この好きが本当になるまで ~腐れ縁の友人と嘘の恋を始めたら~
「あ、キャッツ&スター」
「如月は知ってるのか?」
「はい。知り合いが好きなんです。それでよく話を聞かされていて」

 キャッツ&スターは女性向けの人気ゲームアプリだ。猫と人間の姿を自在に変えられるキャラたちがアイドルスターを目指すという物語。かわいいとかっこいいを掛け合わせたキャラは女性にとても人気がある。
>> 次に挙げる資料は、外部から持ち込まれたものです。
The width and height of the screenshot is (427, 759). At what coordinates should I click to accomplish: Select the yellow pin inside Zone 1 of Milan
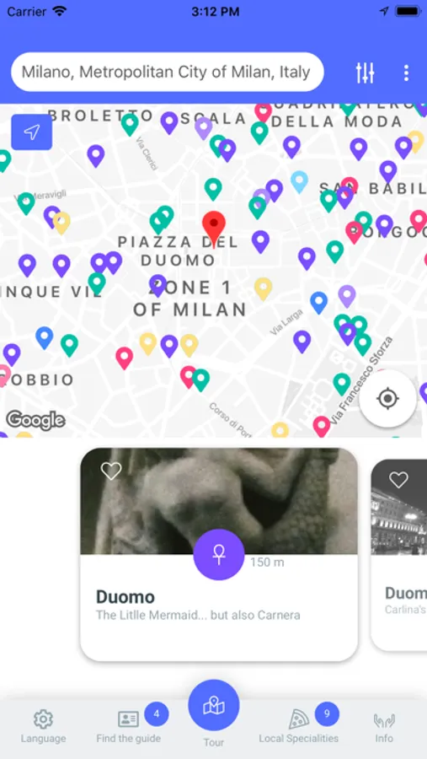[x=263, y=289]
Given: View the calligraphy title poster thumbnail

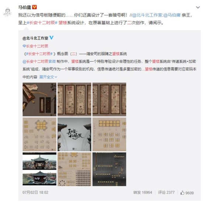Looking at the screenshot, I should [x=74, y=134].
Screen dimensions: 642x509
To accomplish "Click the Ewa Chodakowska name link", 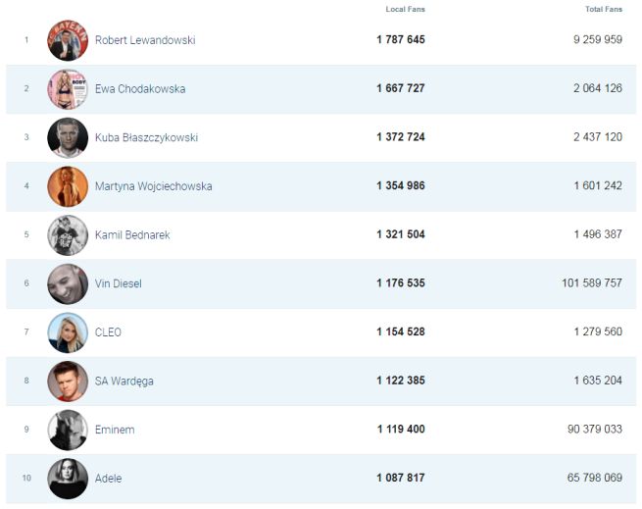I will click(139, 89).
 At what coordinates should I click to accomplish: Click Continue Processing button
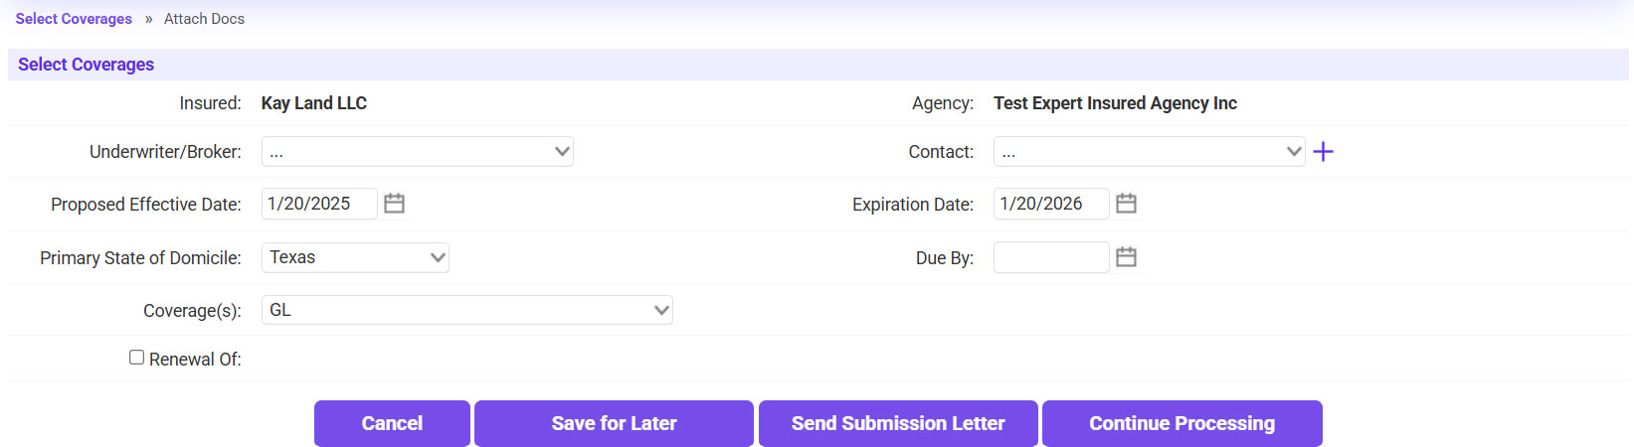[x=1181, y=423]
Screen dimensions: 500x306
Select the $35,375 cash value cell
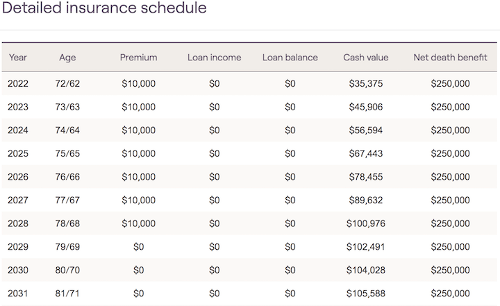[x=366, y=84]
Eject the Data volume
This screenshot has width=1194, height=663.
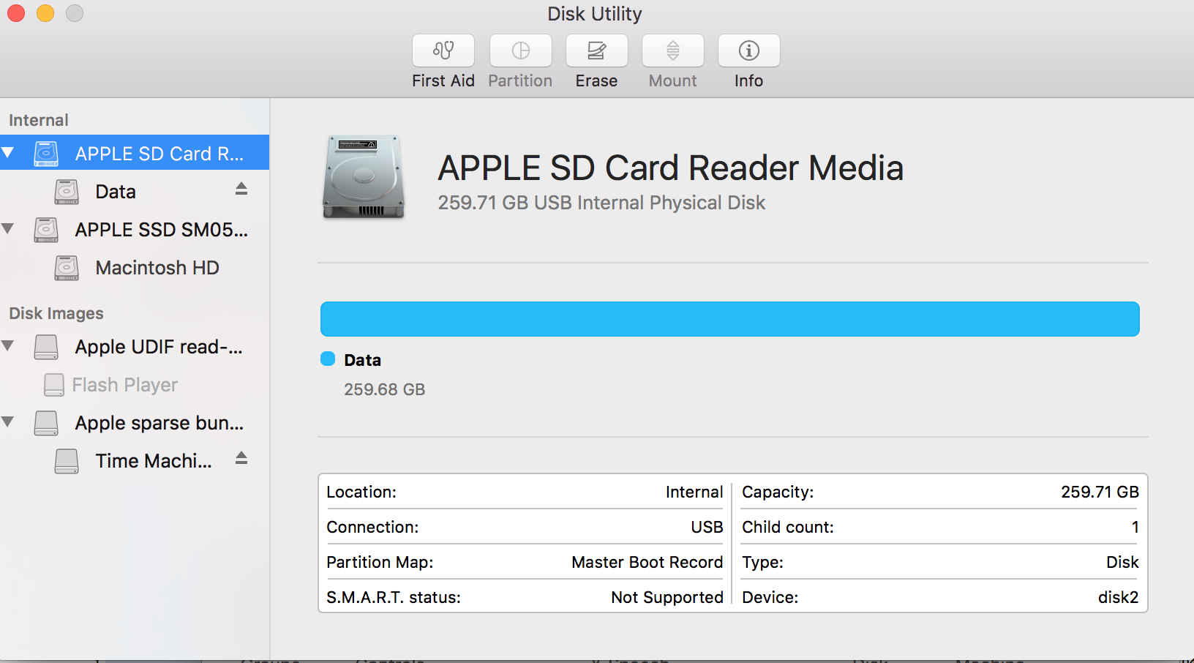click(x=241, y=190)
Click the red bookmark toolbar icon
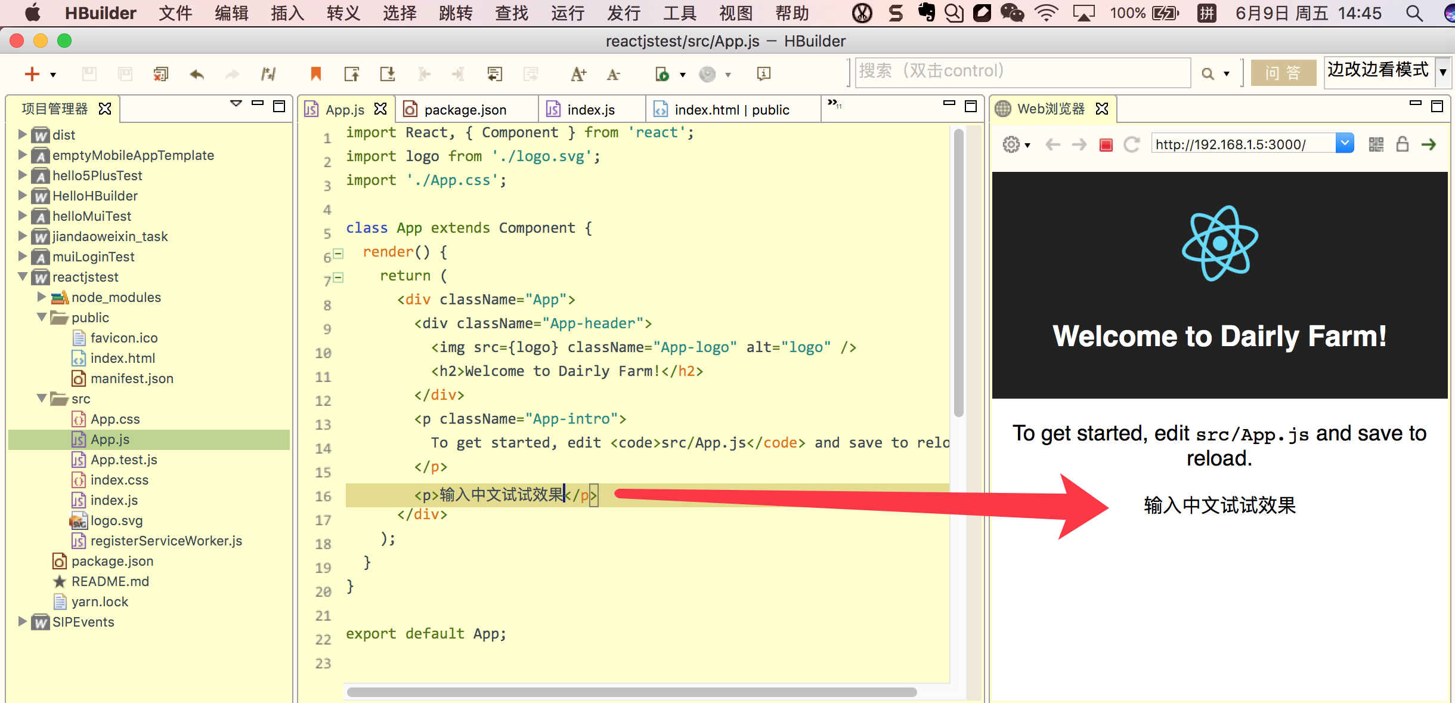The width and height of the screenshot is (1455, 703). (315, 73)
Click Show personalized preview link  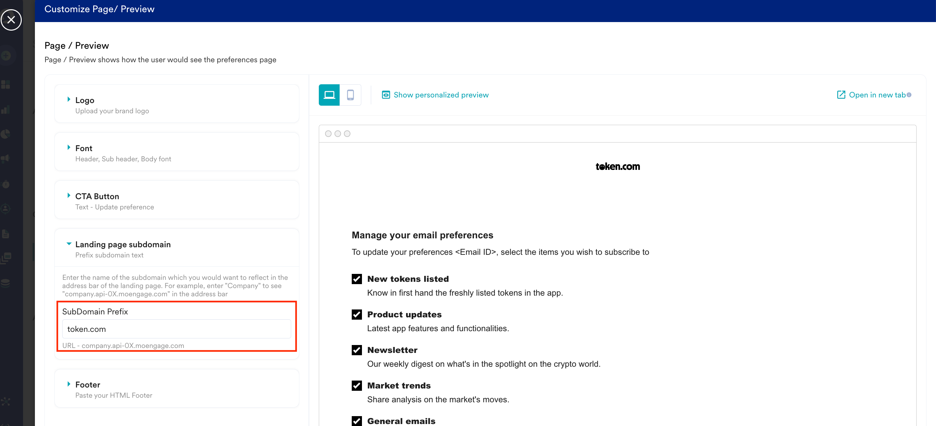click(x=441, y=95)
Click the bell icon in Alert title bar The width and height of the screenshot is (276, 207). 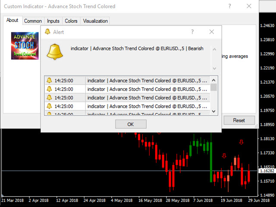click(47, 32)
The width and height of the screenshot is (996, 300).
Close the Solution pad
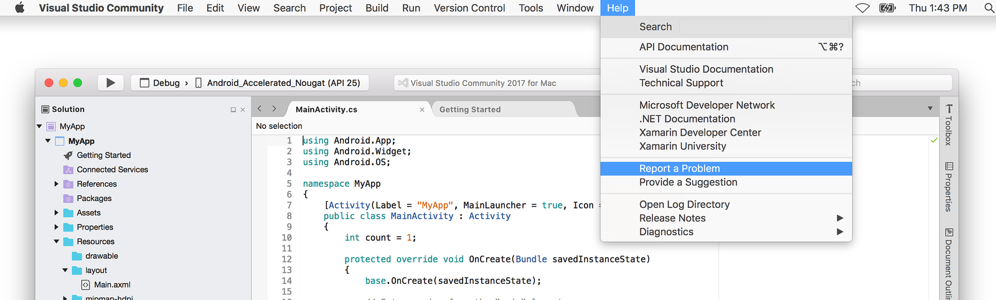pos(243,110)
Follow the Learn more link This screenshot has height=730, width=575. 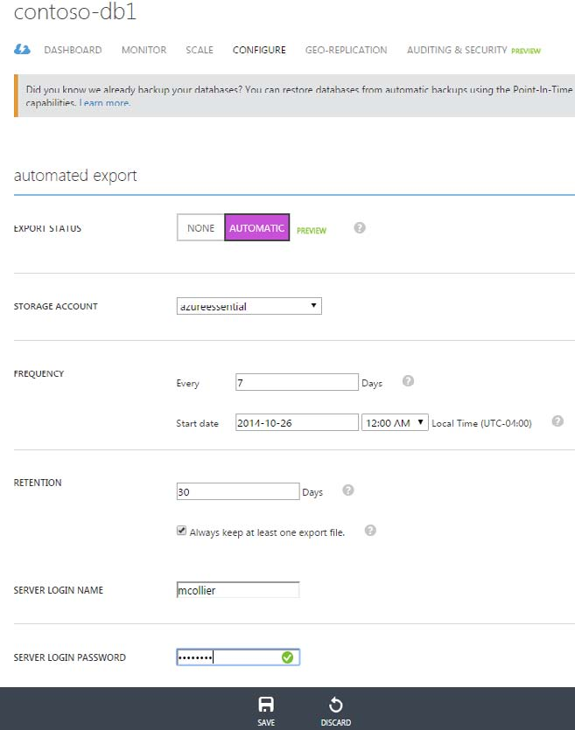(x=104, y=103)
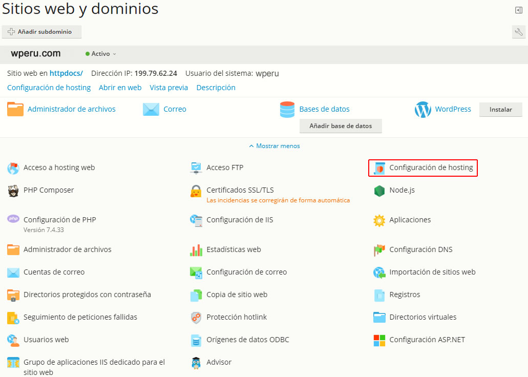Open the httpdocs/ folder link
The width and height of the screenshot is (528, 377).
pyautogui.click(x=66, y=73)
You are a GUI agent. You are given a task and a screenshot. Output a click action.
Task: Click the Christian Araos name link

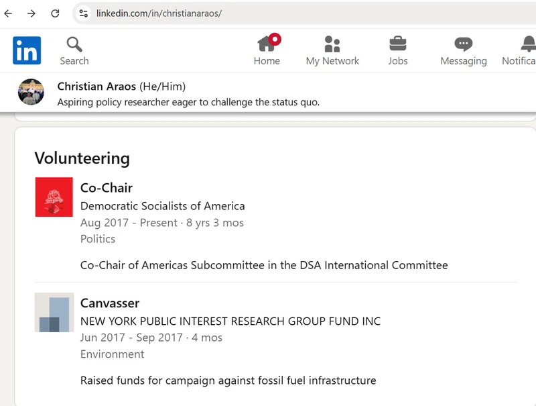point(96,87)
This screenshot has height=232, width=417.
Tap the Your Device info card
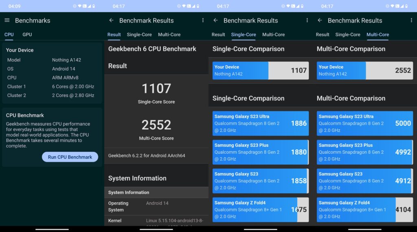(52, 73)
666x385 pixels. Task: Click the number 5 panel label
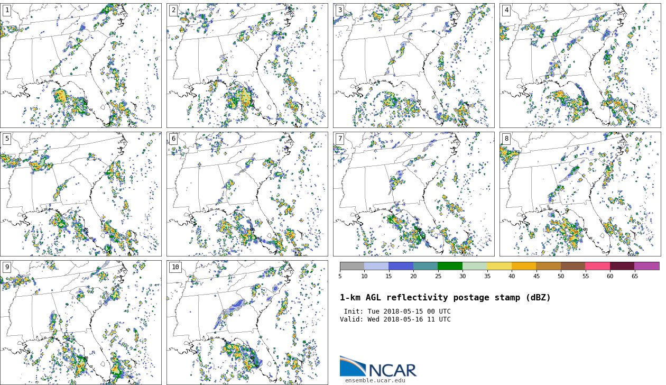[x=7, y=139]
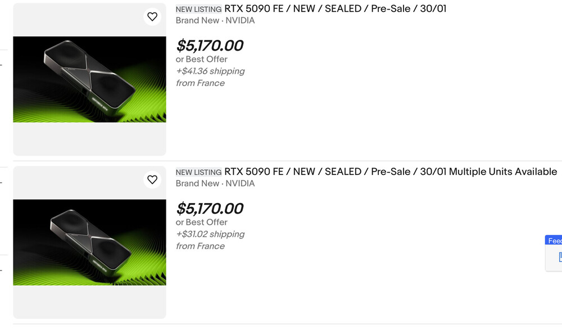Image resolution: width=562 pixels, height=329 pixels.
Task: Click second listing's Brand New · NVIDIA subtitle
Action: tap(215, 184)
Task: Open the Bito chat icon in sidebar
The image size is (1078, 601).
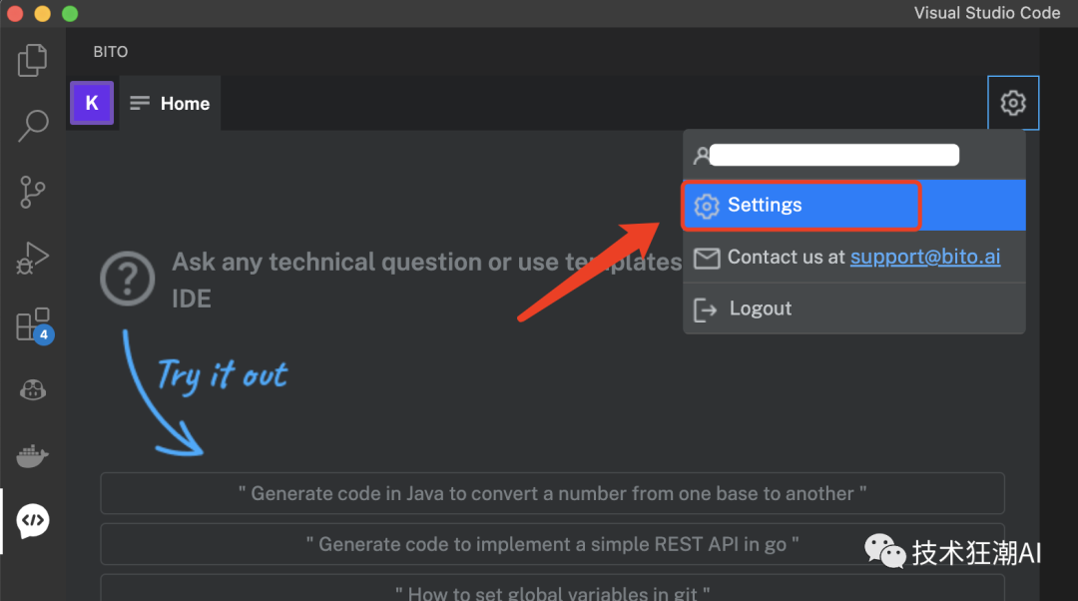Action: tap(33, 520)
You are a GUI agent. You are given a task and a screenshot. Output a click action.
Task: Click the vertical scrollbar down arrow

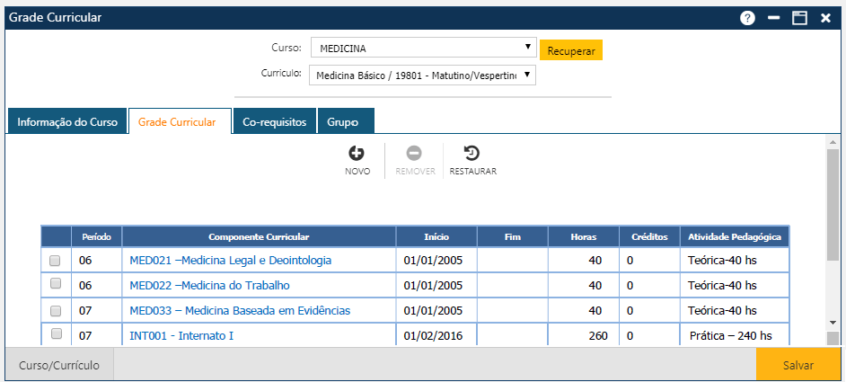pos(833,322)
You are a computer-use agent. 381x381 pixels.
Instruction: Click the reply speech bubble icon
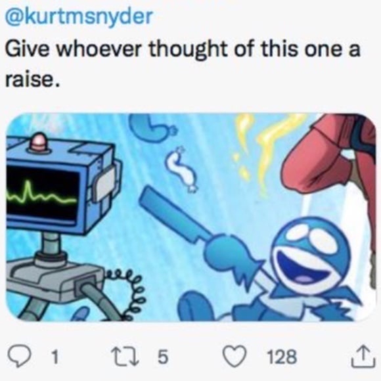[x=19, y=356]
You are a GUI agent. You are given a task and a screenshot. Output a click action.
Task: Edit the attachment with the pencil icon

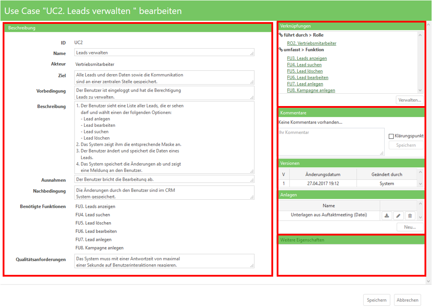(x=398, y=216)
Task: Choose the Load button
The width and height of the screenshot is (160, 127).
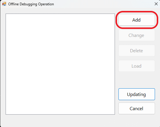Action: [137, 66]
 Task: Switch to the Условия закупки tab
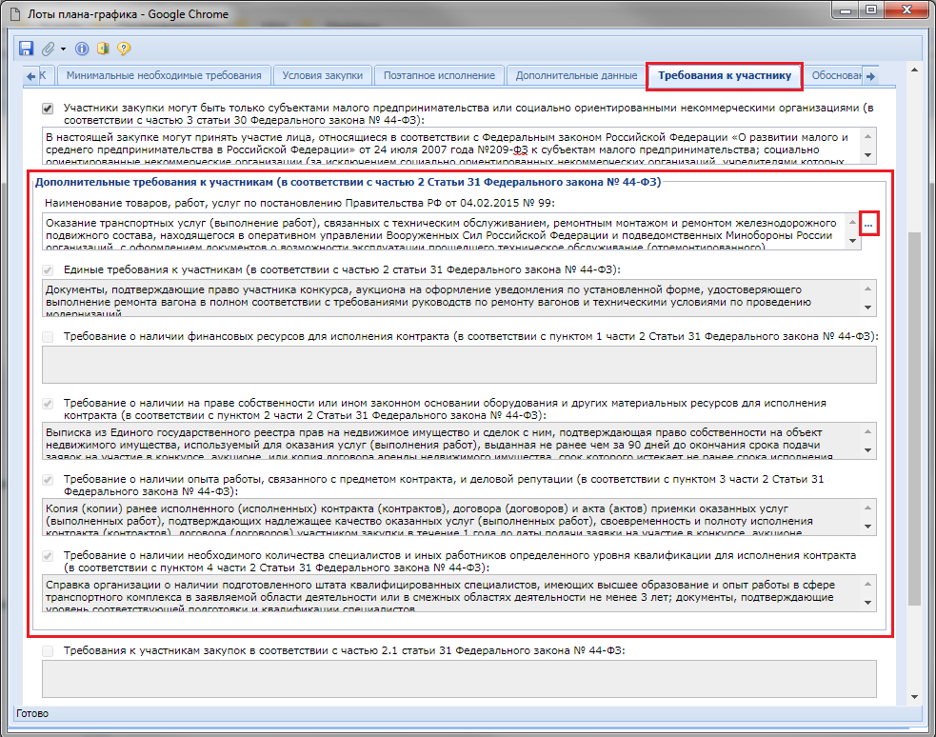(323, 75)
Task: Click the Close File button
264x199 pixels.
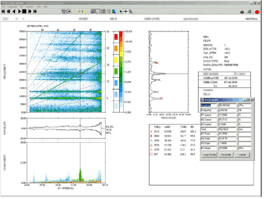Action: click(226, 154)
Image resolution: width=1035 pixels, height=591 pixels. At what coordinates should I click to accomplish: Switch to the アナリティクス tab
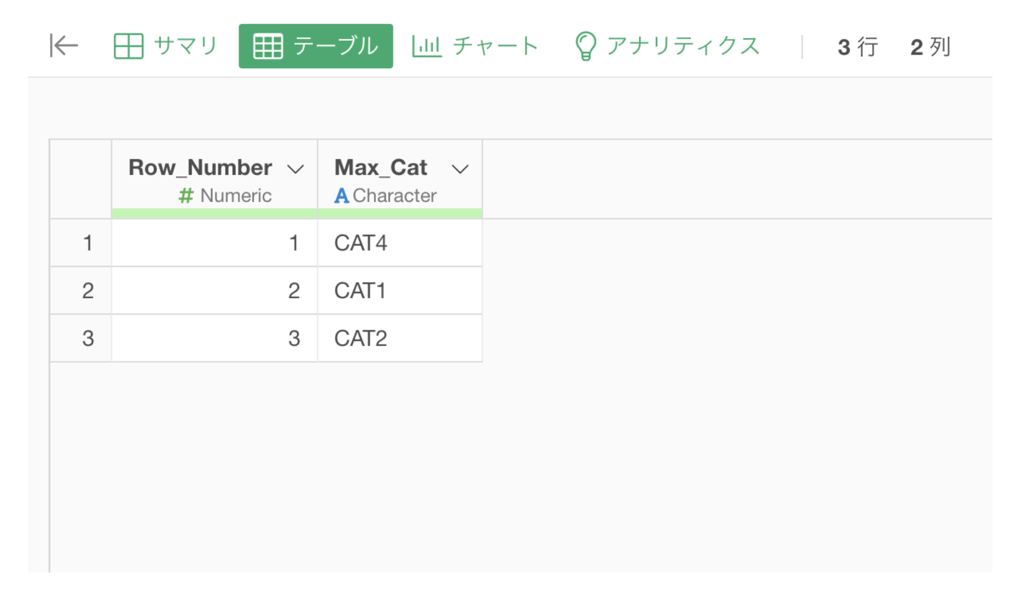tap(668, 46)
 明日香は軽くプレイした程度だが、地元の友人が随分とハマっており、時々このゲームのことを熱弁してくる。だから、プレイ時間が短いわりに、キャラのことはよく知っているのだ。

「そういうことなら、なおさら如月が適任だな」
「え?」
「今回の企画はキャッツ&スターとのコラボ企画だ。それぞれのキャラクターをイメージしたパスタソースを作る」

 あまりに規模の大きな企画に、明日香は大きく目を見開く。これほどの人気アプリとのコラボとなれば、求められる成果も大きなものとなるだろう。

 これまで小さな企画のリーダーを務めた経験はあるが、この規模のものは初めて。大きなチャンスに喜びを覚える一方、小さな不安が芽生える。

「そんな大型企画、私がリーダーでいいんでしょうか?」
「如月にもそろそろ大きな仕事を任せたいと思っていたからな。ちょうどいいタイミングだと私は思っている。どうだ? やれるか?」

 部長からの期待の眼差しに、胸が熱くなる。わくわくと心が躍り出す。

 明日香は真っ直ぐに手を上へと伸ばし、元気な声で答える。

「やります! やりたいです!」
「ははっ、如月ならそう言うと思っていたよ。じゃあ、開発リーダーは如月に任せよう」
「ありがとうございます!」

 部長はうんうんと頷き、隣の慶介も笑って「おめでとう」と言ってくれている。

 明日香は満面の笑みを浮かべながら、もう一度感謝の言葉を述べた。